Taking photographs, creating a brochure and getting out to the market is straightforward. Viewings and nursing offers out of buyers, again is relatively simple. What you are forgetting is the point from when the memorandum of sale is issued and you go ‘Under Offer’. From this point onwards to exchange of contracts is the hardest I have known it after 20 years in the industry.
The conveyancing process
Currently the conveyancing process for the vast majority of transactions, is taking anywhere between two and three months – seriously! Long gone are those heady days of getting to exchange in a mere four weeks. Everything takes so much longer nowadays and paranoia has stifled much of the process.
If we take a moment and think just how many collective hours of meetings, emails, phone calls, viewings, adverts etc all go into selling a home. At the end of it, the estate agent has carefully crafted putting a proposed deal together, where both buyer and seller are happy. This fragile infant of an agreement is now about to be released for the first time beyond the confines of the estate agency encampment, into the wilds of the conveyancing landscape.
All of a sudden, various third parties now have to be involved in the process – lenders, mortgage valuers, building surveyors, various trades for quotes and of course two sets of solicitors. One then also introduces large amounts of money, emotions and time into the mix – the results can therefore be quite explosive if an agent isn’t on their game.
The property selling trio
Perhaps one can now better understand why the relationship between conveyancing solicitors, surveyors and estate agents can be so strained at times. Afterall, the estate agent only gets paid once the deal exchanges. Everyone else gets paid regardless if the deal gets over the line or not. In one sentence, any of these third parties can squash a deal in its tracks.

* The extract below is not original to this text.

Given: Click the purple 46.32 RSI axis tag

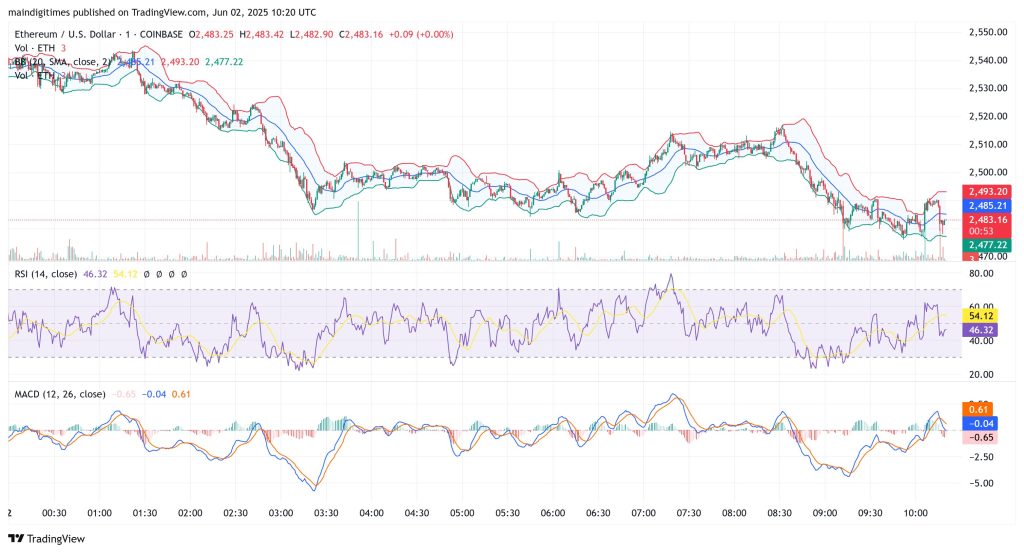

This is why estate agents tend to give solicitors a bit of a hard time, as it’s the lack of control and putting their ‘property baby’ in the hands of a solicitor who now is judge, jury and executioner if the deal will actually make it over the line or not.
No property transaction comes without risk
In this highly litigious world we now live in, solicitors and surveyors are understandably more concerned about getting something wrong and being sued in years to come.

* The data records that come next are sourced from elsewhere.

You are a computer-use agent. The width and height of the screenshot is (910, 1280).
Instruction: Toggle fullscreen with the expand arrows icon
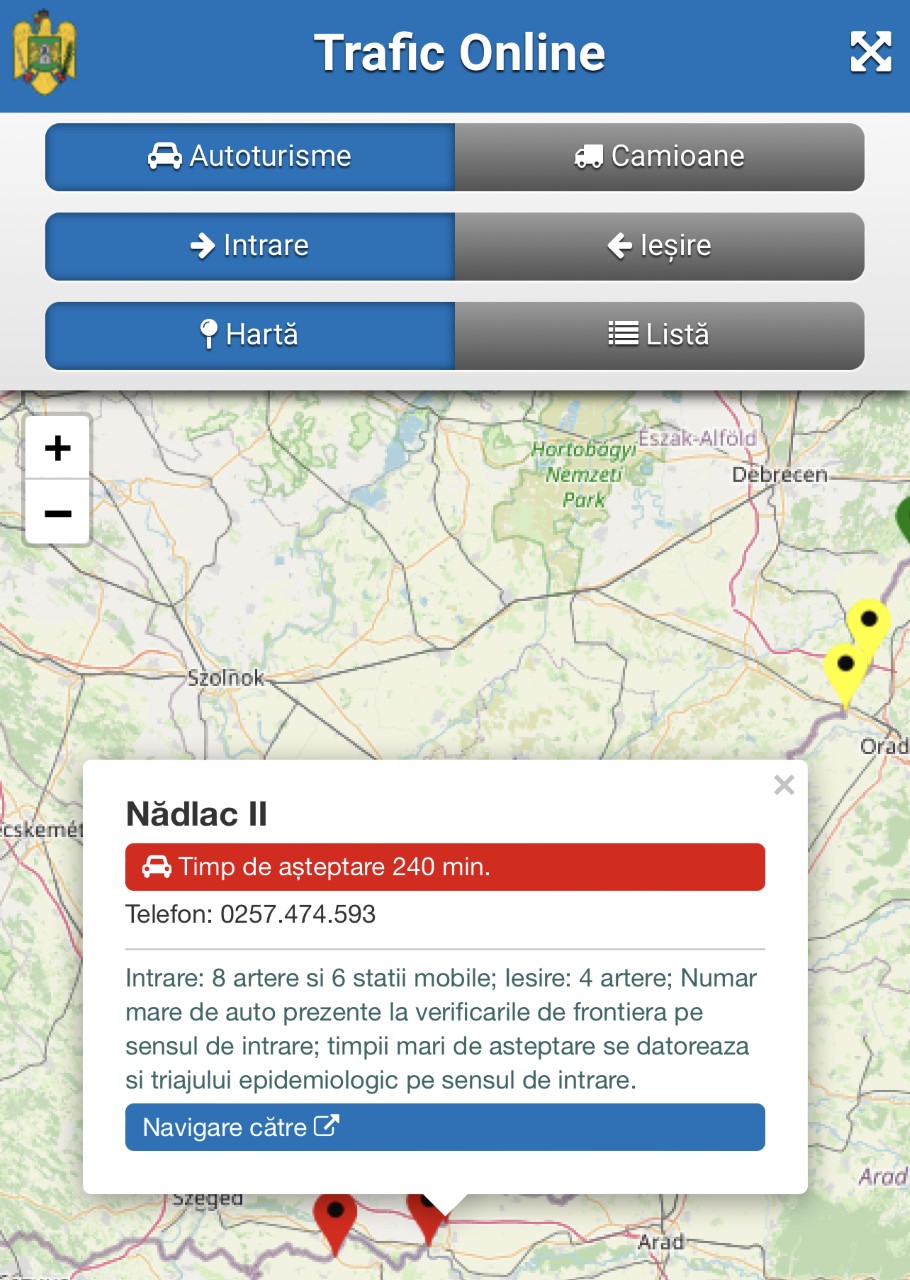pyautogui.click(x=869, y=52)
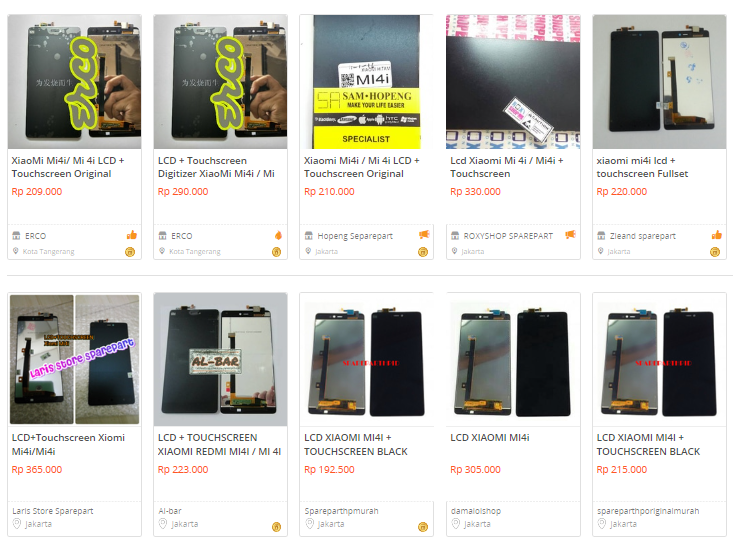
Task: Click the megaphone badge beside Hopeng Separepart
Action: [x=424, y=235]
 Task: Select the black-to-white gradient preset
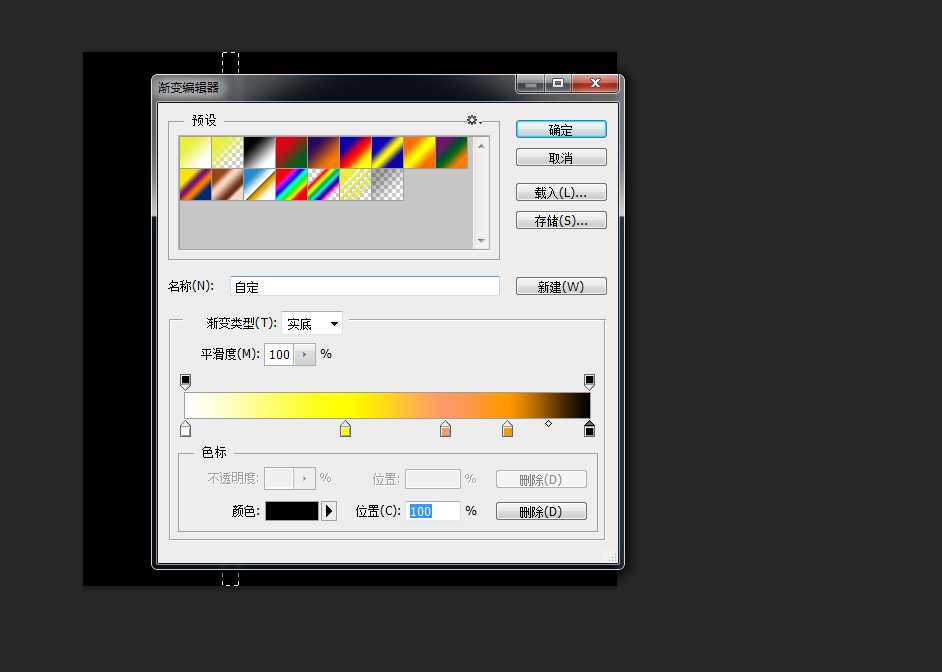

Much to the frustration of estate agents who feel able to take a commercial and pragmatic viewpoint, these other professionals want a more belt-and-braces approach and to minimise any associated risk. The problem with this, is that no property transaction comes without risk and one has to weigh up the pros and cons of it all. However we seem to have taken matters to the extreme recently.

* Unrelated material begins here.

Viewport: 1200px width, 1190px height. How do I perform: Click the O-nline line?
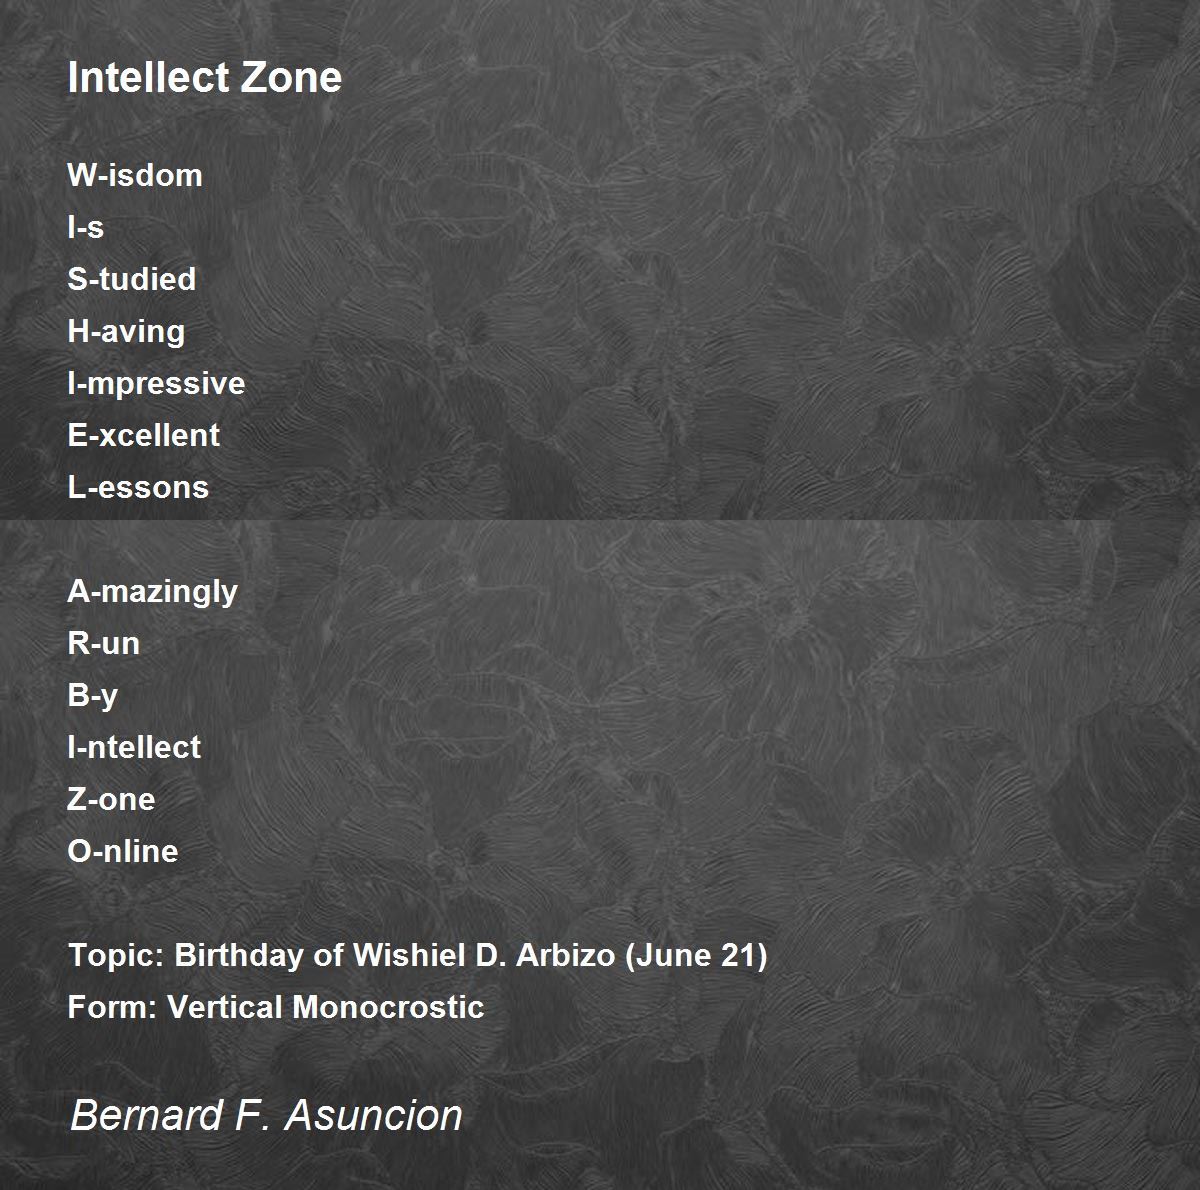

For example, I had a mortgage lender insisting on having a tree survey carried out. There wasn’t a problem with this except it was the day before exchange and there were no trees anywhere nearby – it was a flat in a large modern block! Despite the bank being informed of this, they still wanted it doing and which of course was another cost to the buyer (there’s another article in there I think!).
In summary
Whilst one may think that selling a property is simply putting a buyer and seller together, unless their associated advisors agree, it isn’t going to happen without a lot of cajoling.
It is therefore imperative that when you come to sell your home, make sure yours (and your buyers’) conveyancing solicitor is the best they can be and never skimp on this cost. Set out a clear timeline for when your buyer should have achieved various milestones and above all, make sure the sales progression with your chosen estate agent is sublime.